I suddenly remember I am meant to be giving Mary Berry lunch, but have been too busy hiding the offensive crockery to prepare anything. I find some cheese and soda bread and wish I was Mary Berry, who would never have forgotten to make lunch for Mary Berry. Someone tweets me to check I have folded my loo paper into a point. I haven’t. I do.

Mary Berry Is In The House.

She walks up my front steps, flanked by a handsome driver and a lovely publicist, looking like a cross between the Queen of England and the most beautiful woman on earth. She is wearing a rabbit fur gilet. Badger (my cat) wanders over, clearly sensing his lunch has arrived, so I give him to Mary Berry. She holds my enormous, luxurious, silky black cat in her arms and says, “He’d make a lovely coat." First delight of the day... Mary Berry is funny.

Mary Berry is taken to “wardrobe” (the stylist has set it up in my bedroom) and “make-up” (the make-up artist has taken up residence in my bathroom). I follow her up the stairs like the most annoying host on earth, pointing out things in my home that I want her to see, like the framed photo of her on my desk. At this stage I am horrifying even myself. She chooses the clothes she wants for the photographs, and starts to undress. There is a look between the stylist and make-up artist that makes me realise I have outstayed my welcome. I exit, mortified.

The cooking lesson begins

I am standing in my own kitchen about to be tutored in baking by the Queen of Cake. I resist the urge to lick her. Have you always been a great cook, I ask. Were you good at school? “I was good at domestic science, which was lucky, because I wasn’t a good girl. I was naughty, I didn’t work. Isn’t that awful.”

When she left, her first job was for the Bath Electricity Board. “In those days, if you bought an electric oven, someone came to your home to show you how to cook in it. That person was me. I would teach them to cook a Victoria sponge in every oven.”

So how many VSs do you think you’ve made in your life, I ask. “On average, about one a week since I was 15 and I'm not 78. So... around 3,276.

Mary Berry and I fill the food processor with the ingredients for her lemon cake. “Oh,” I say, as we turn on the machine, “this is a no-baking-powder cake, how classy.”

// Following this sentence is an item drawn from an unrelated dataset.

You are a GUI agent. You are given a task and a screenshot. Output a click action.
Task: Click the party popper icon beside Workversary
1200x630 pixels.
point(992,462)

“Oops,” says Mary Berry. “Have you got any baking powder, please?” We blend the ingredients into a moist lemony batter. “Ooh,” I say. “This is a sugar-free cake, how modern.”

“Oh Emma,” says Mary Berry, “you forgot the sugar!”

“But you’re the teacher!” I say.

“Yes, but this is your kitchen,” says Mary Berry.

The photographer moves in to capture the finished cake. “Can we put my cat in shot with the cake?” I ask. “And my guinea pig? Or will we get health and safety onto us?”

“I don’t give a stuff about health and safety,” says Mary Berry, “but I don’t like your guinea pig, horrid little claws.”

We finish the cake and I realise that: a) even Mary Berry can make mistakes, and b) she is still naughty.

Why we are here

Mary Berry has a new cooking programme out. It’s called Mary Berry Cooks and goes way, way beyond cake, to dinners, lunches, salads and pies... delicious, honest, English, gorgeous. I ask her if she has a mission for making it?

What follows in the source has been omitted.